Indian conglomerates Adani Enterprises and GVK, with separate projects worth at least AUS$17 billion (US$13 billion), had feared the new Labor government would hold back development of the coal-rich Galilee Basin amid concerns about carbon emissions and damage to the Great Barrier Reef.
The new government was eager to make clear it wanted to promote jobs in the mining industry, after toppling a conservative government in January 2015 that was promising to spend taxpayers' money to help fund the port and rail for Adani's Carmichael project.
"We're no fools.
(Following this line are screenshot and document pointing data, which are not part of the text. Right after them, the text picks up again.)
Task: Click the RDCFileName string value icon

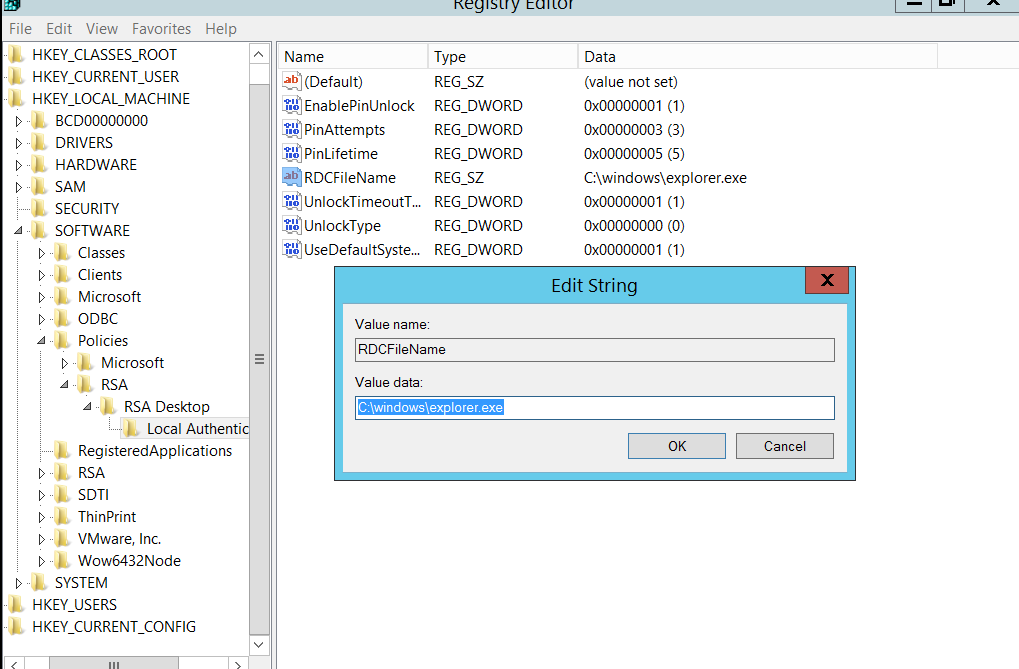Action: 292,178

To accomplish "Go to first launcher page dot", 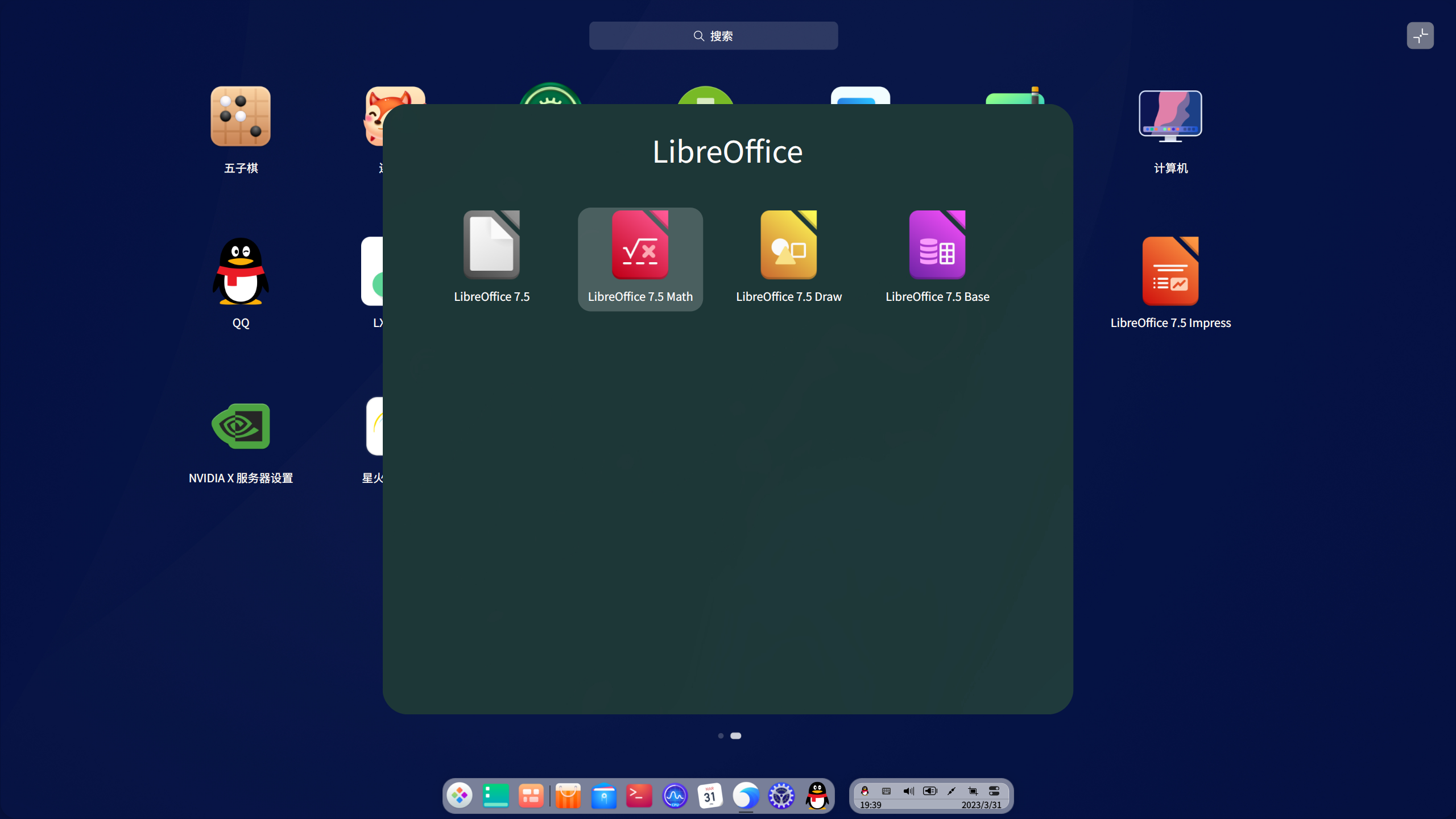I will tap(721, 736).
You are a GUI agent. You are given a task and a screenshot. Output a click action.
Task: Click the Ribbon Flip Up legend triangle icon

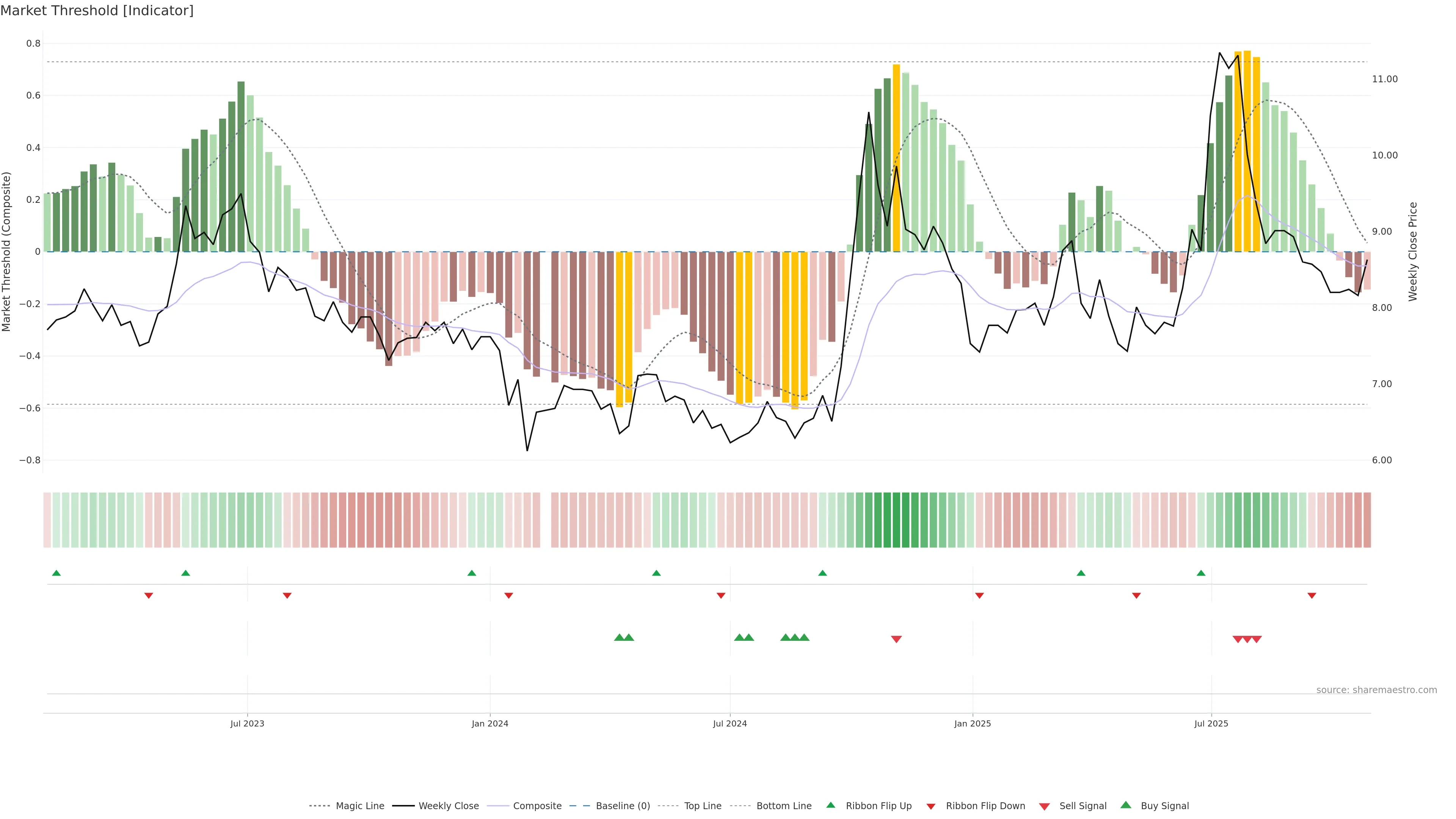point(830,805)
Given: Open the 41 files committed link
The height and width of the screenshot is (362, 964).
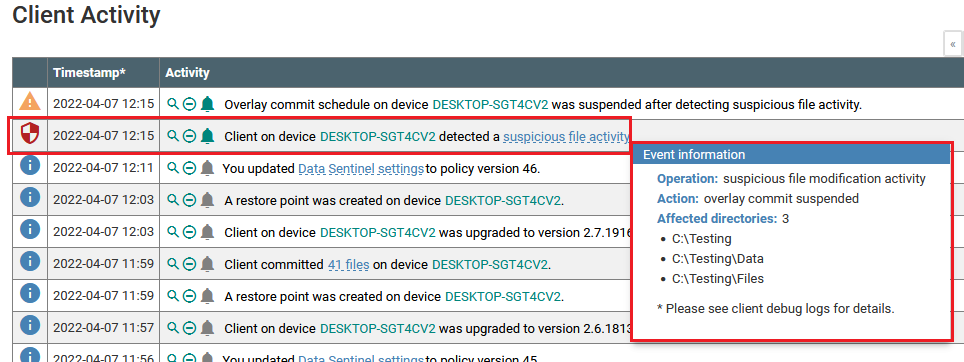Looking at the screenshot, I should point(349,265).

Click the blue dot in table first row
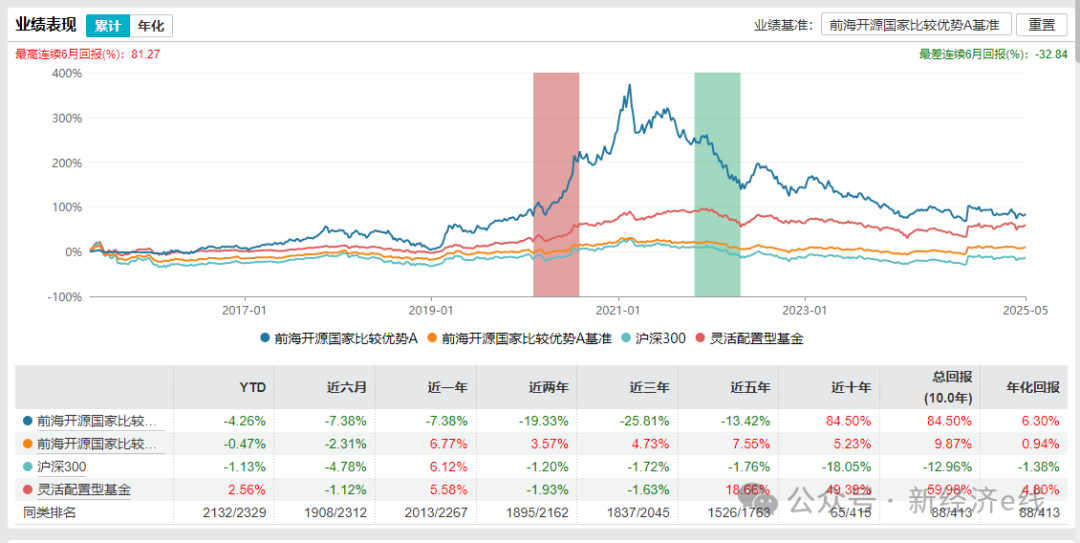pos(27,420)
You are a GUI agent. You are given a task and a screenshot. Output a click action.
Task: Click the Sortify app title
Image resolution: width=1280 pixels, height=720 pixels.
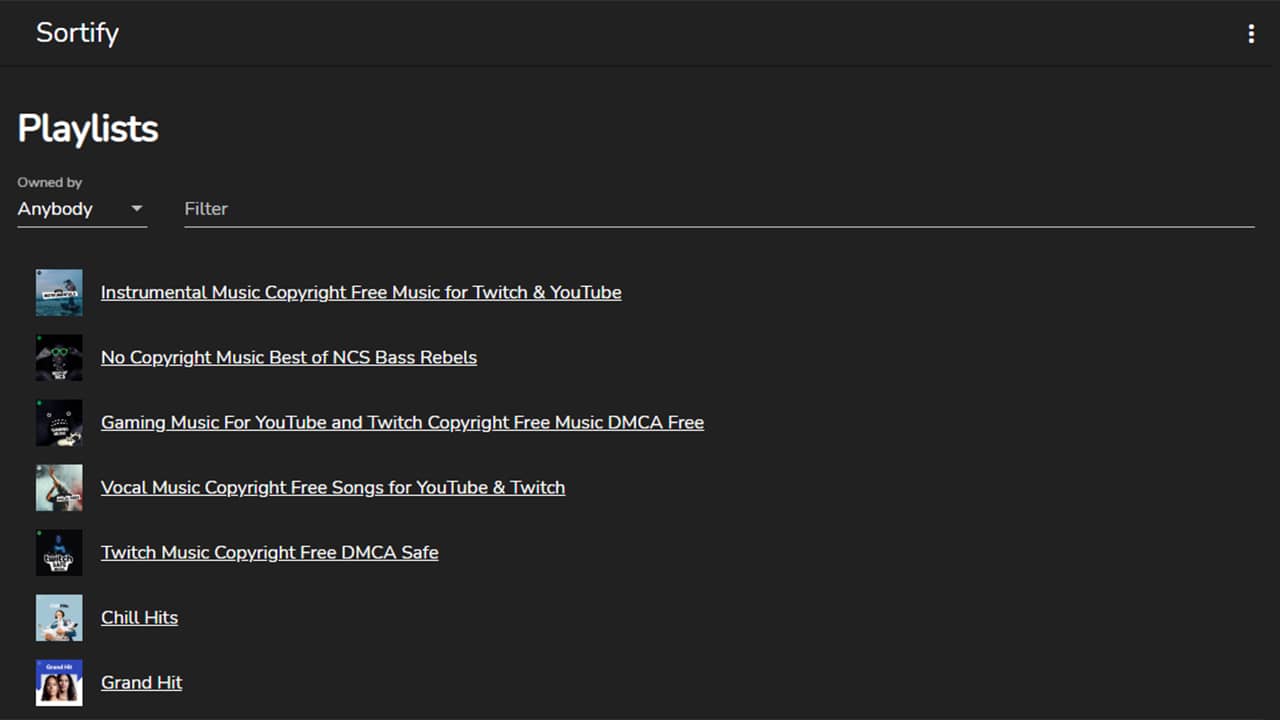pos(77,33)
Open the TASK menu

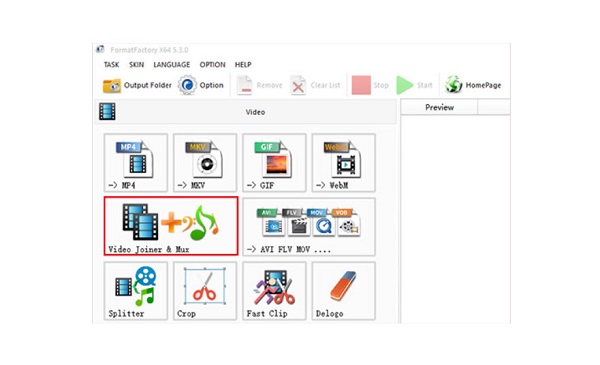tap(111, 65)
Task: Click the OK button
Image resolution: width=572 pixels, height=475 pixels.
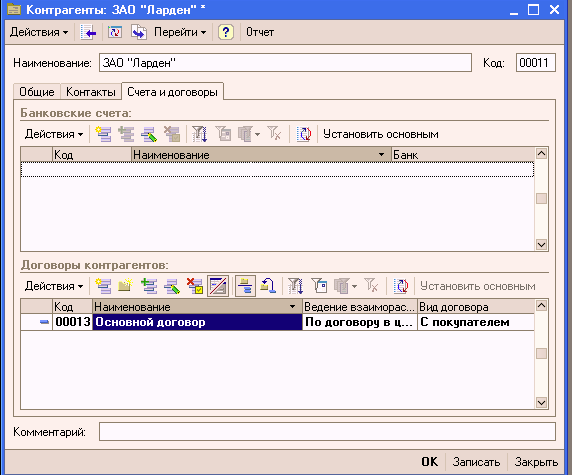Action: 430,462
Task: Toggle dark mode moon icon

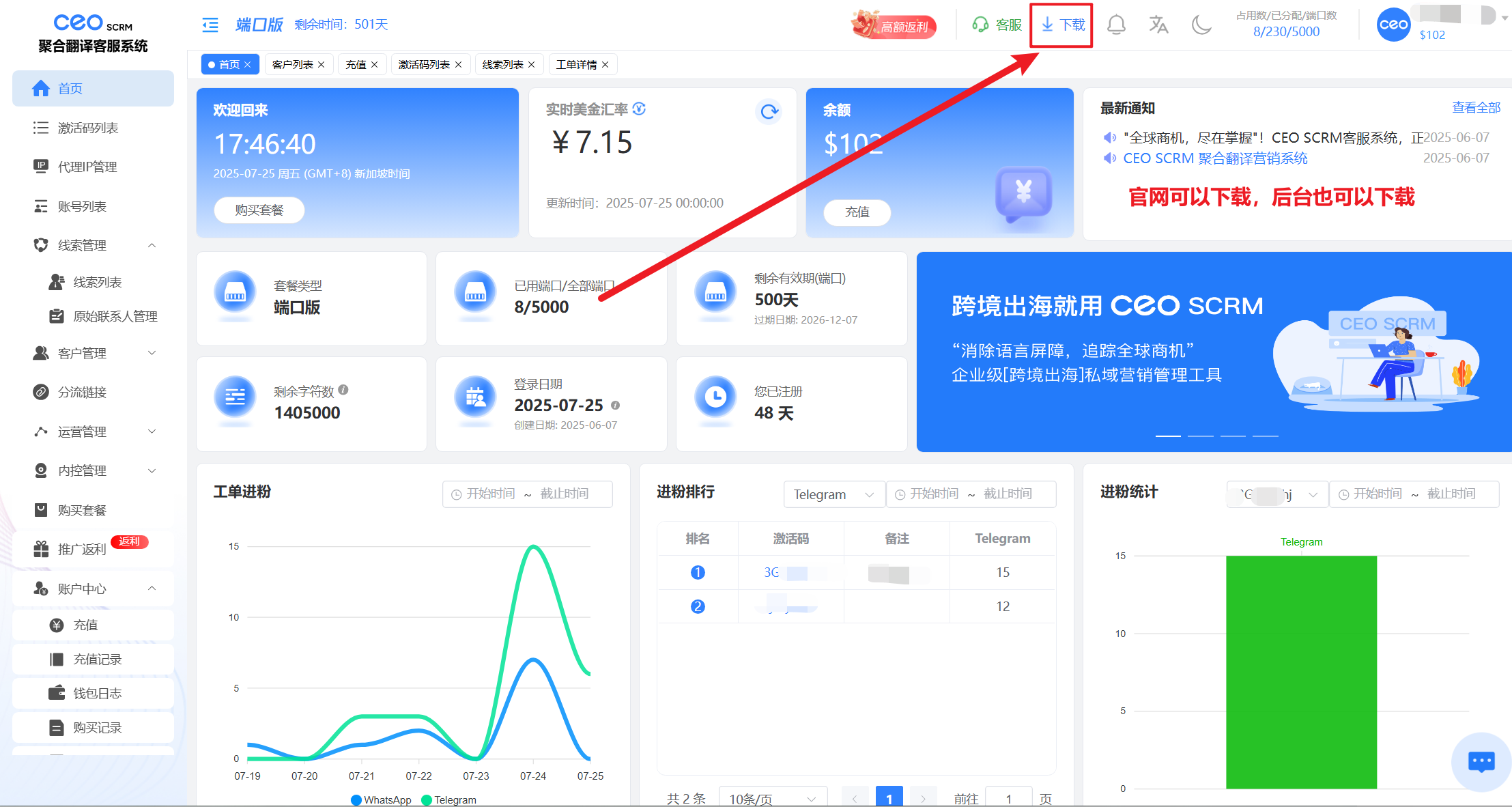Action: tap(1201, 25)
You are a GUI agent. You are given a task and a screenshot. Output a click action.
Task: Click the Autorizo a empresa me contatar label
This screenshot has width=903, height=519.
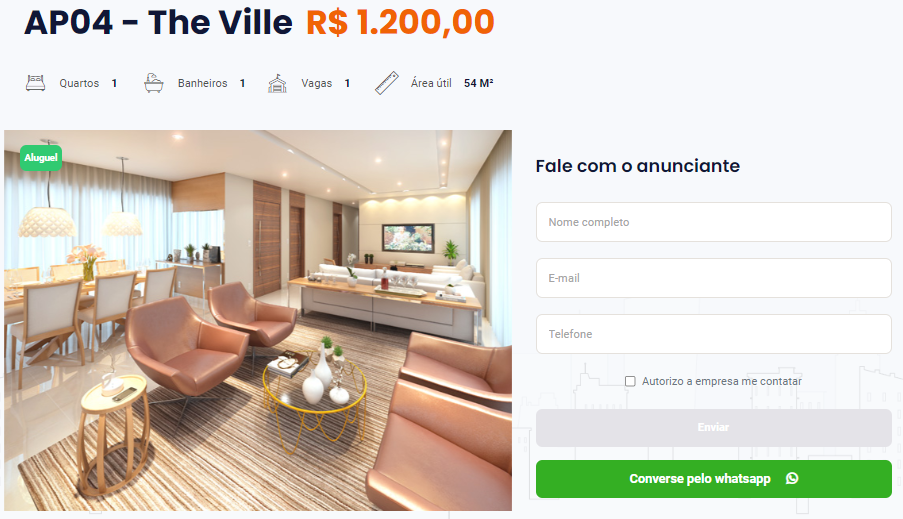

We realise that jobs have to come from economic development, and economic development in this state has a lot to do with mining," state development minister Anthony Lynham told Reuters in an interview.
"So we encourage mining, especially in the Galilee Basin, because we know that if the area is opened up, others will follow."
The government rejected requests from Greenpeace and community group GetUp to revoke approvals for Adani to operate in Queensland based on its environmental track record in India.
"I realise their track record in India, but this is a different ballpark. Australia has strong standards. If we slip in those standards, there are a whole heap of organisations that will come down on us like a ton of bricks," Lynham said.
Green groups were disappointed with the approval of plans to expand Abbot Point, though they were relieved that 3 million m3 of dredged soil will now be dumped at the port, instead of at sea in the Great Barrier Reef Marine Park or near wetlands, as previously proposed.
With many Queensland coal mines running at a loss now due to an oversupplied market and uncertain demand growth, campaigners questioned the need for a bigger coal port.
"Obviously there's no point in damaging the reef, dredging in the waters, if all we end up with is a white elephant or a stranded asset," said Wendy Tubman, coordinator with the North Queensland Conservation Council.
Adani and GVK welcomed the dredging agreement. GVK said dumping the dredged soil on land would increase the port construction cost, but declined to say by how much.
Lynham said he would push the federal government for environmental approval of the dredging plan within four months.